This Fall, four new grad students will be joining RU Linguistics! Please keep reading to learn more about them!
To our new grad students, Welcome!
Hi all! My name’s Jiayuan (t͡ɕjä⁵⁵.ɥɛn³⁵)! I also go by my English name Billy, which my first-grade English teacher gave me. My classmates and professors used to call me by my last name Chen as well. Feel free to call me whatever you prefer!
I grew up in Beijing as a monolingual and I have spent most of my adult life in the US. As of now, besides Mandarin and English, I only (regrettably) know some basic to intermediate Japanese and some bad imitations of Sichuanese, where my mom comes from. Because of my years abroad, even my Mandarin has now somewhat attritted, especially when I’m trying to speak in a formal, organized manner.
When I was in 8th grade, I became really interested in foreign languages and in particular English. I was especially fascinated by how trying to think like a native speaker of a foreign language seemed to change the way I think. At college I first pursued math and physics, but by chance I took a philosophy course and fell in love with the process of carefully drawing out and accurately articulating the thoughts in my head, so I decided to transfer to Rutgers to study philosophy. I didn’t have any idea what exactly I wanted to study in philosophy, but by chance again I took a philosophy of language and later a syntax class, and subsequently became fascinated with linguistics. I went on to study linguistics in Boston University for my master’s degree, where I focused my study on definite descriptions and names (including nicknames) cross-linguistically. Besides these two topics, I have also dabbled in degree abstractions across languages and the denotation of roots under the framework of Distributed Morphology.

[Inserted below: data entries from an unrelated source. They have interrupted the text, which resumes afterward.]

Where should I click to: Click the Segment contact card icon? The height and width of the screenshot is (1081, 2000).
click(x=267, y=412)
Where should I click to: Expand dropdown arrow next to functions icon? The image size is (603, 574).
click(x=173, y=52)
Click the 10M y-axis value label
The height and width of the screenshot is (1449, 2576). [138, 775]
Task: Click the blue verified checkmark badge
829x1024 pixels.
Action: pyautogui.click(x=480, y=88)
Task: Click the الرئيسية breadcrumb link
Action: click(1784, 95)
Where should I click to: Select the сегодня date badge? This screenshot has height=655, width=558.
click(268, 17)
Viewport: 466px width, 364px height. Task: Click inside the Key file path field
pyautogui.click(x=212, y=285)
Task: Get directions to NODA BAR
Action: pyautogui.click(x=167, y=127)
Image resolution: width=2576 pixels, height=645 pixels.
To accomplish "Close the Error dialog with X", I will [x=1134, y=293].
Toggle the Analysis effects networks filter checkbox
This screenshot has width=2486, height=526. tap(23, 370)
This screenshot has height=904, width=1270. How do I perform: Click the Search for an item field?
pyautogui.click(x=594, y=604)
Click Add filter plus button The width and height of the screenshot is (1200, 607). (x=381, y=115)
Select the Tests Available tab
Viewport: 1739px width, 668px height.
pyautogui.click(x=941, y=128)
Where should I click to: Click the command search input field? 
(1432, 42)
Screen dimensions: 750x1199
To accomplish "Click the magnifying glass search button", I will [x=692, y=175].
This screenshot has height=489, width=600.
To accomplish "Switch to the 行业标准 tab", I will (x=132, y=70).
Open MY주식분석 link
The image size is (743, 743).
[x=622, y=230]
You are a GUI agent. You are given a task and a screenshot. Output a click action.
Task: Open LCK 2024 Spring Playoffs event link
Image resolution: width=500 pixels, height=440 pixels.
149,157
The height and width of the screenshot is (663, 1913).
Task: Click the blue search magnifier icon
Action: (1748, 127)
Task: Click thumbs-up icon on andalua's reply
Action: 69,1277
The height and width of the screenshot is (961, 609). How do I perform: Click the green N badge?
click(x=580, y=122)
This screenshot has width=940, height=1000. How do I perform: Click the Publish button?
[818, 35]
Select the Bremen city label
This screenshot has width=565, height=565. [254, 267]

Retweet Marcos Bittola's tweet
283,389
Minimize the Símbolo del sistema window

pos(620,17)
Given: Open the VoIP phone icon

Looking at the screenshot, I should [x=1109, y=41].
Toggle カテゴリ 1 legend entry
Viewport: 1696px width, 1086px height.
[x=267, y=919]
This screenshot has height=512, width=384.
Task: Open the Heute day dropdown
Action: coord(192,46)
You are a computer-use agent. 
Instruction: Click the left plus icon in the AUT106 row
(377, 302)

Outside of linguistics, I’m also a very amateur painter and a big fan of the manga One Piece – I have a habit of reading it while I’m procrastinating from writing papers! Sometimes I have read it (and procrastinated) so much that I could recite it line-by-line and scene-by-scene; I’m not proud of it!
Hi, I am Ying Zhang. I am from Xi’an, the oldest prefecture capital in China and home to many cultural heritages. Apart from Mandarin Chinese, I also speak Guanzhong dialect at home, which prevents me from identity issues when I did my undergrads in Beijing. Interested in both languages and economics, I majored in Business English at University of International Business and Economics. But later, I realized that language is actually my thing. This motivated me to pursue further and deeper studies of linguistics at University College London. I’d like to say that my first syntax class was amazing. The structure of a sentence was elegantly displayed via trees and everything was that clear, organized and beautiful. I worked on passives in Mandarin Chinese in my master thesis and am also interested in displacement, movement and case. I am very grateful and excited to explore more stuff about syntax at Rutgers and cannot wait to meet you all!
For non-academic life, I like museums and galleries and one of my favorites is the Victoria & Albert Museum shown to the right:
I also enjoy musicals and plays. My first pick would be Hamilton. Influenced by Japanese culture, I am a big fan of anime. Naruto, Attack on Titan and etc, just name it. Besides, I love travelling and meeting new people. I am much fascinated by sea, sunset and clouds. If you happen to see someone looking up to the sky in the street, that could be me appreciating the clouds. Below are some lovely moments of my collection. Hope you would also enjoy.
Hi! I am Hyunjung Joo and you can call me [hjʌn.dʒjʌŋ]. My main research interests are experimental phonetics and laboratory phonology. I love to “see” waveforms and spectrograms of speech sounds as well as articulatory movements of the sounds. I enjoy doing experiments, as I can understand how the abstract sound system in our brain leads to the movement of our articulators, creating sound waves as output.
I was born and raised in Ulsan, which is located in the southern part of South Korea, and I spent several years in Seoul, South Korea, for my BA at Chung-Ang University and my MA at Hanyang University. The different intonational patterns between the two dialects, South Kyungsang Korean and Seoul Korean, led me to study more about prosodic patterns of languages. For my MA thesis, I examined how the tonal pattern is aligned with articulatory gestures in South Kyungsang Korean. At Rutgers, I aspire to further explore about the relationship between intonation and grammar in general and prosody production and perception in particular!
Outside of my academic life, I enjoy swimming and running. Before COVID, I was trying to improve my butterfly stroke and was used to running along the Han River in Seoul. I hope I can keep practicing swimming and running if possible. Also, I really enjoy live music at concerts with a large number of fans. Personally I believe that nothing beats the excitement of having the audience singing together. After COVID, I wish for nothing more than to go to a concert and experience the excitement once again!
Hi. I’m Marjorie. I am originating from the South of Québec, in a small town rural town of the province. I completed my undergrad in Montréal, where I discovered Linguistics through sheer coincidence. This ended up being a defining moment of my life, as my decision to major in Linguistics led me to pursue graduate studies. I completed my Masters at the University of Toronto before coming here, at Rutgers, for my PhD studies.